The math does not work from any angle you look at it.

1. CITGO is valued at $13B,

2.- The potential judgements thus far are worth $23B, and counting,

3.- The cash available and debt capacity would allow CITGO to pay $6-8B without putting the goose with the golden eggs at risk in a default situation in a crude / refining downturn.

4.- The creditors left holding the bag would likely get $0.20-0.30 on a dollar in a debt restructuring whenever Venezuela is forced to pay its $100B debt to get help from international financing institutions (World Bank, IMF, etc.).

5.- With CITGO earning $2-4B per year, depending on the crude oil price and refining margins, it could pay out the remaining judgement creditors over time.

Of course, everybody wants to be paid "yesterday", but in the auction scenario, only a few of the creditors in front of the line would be. The rest would be left by the wayside, with maybe a potential opportunity to get pennies on a dollar in a debt restructuring process.

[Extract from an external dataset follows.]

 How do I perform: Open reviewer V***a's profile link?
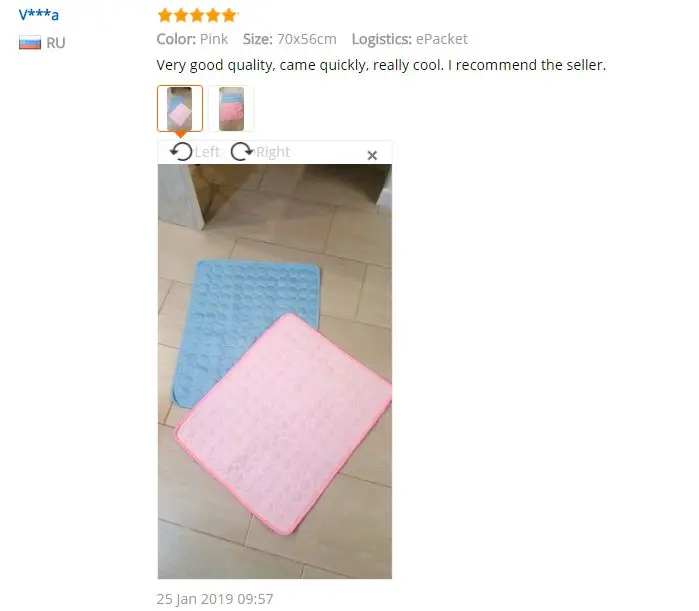pyautogui.click(x=39, y=15)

The striking fact here is that the CITGO ship is fast approaching a point of no return and there is still no settlement. At this point only KRY, and possibly Conoco Philips partly, have a secured payout in the share auction scenario because they have a perfected lien on the CITGO shares (step 7 in the attachment process). All the other creditors have yet to reach that status. The remaining conditional creditors are riding KRY's coattails but would not be able to do so once KRY (and possibly Conoco Philips for a portion of its claims against Venezuela) is paid off, as required by Delaware law. Note that Delaware law must be applied by the District Court because the legal action is a judgement collection against CITGO, a Delaware Corporation.

Here, the game-changer for Venezuela takes place when the conditional and additional judgement creditors reach step 7. This is the point of no return for CITGO because the creditors in front of the line will want to be paid "yesterday" and would not have any incentive to stop the auction. Save for the U.S. government intervening again with an OFAC license requirement, CITGO is toast. The grim reality here is mindboggling: not having paid KRY and stopped the auction by now defies all logic and MATH. Keeping CITGO makes all the sense in the world, giving its importance for Venezuela, the country with the largest crude oil reserves in the world, in a much needed economic recovery. Never mind the political and legal downfall for the CITGO BOD and the Venezuelan government.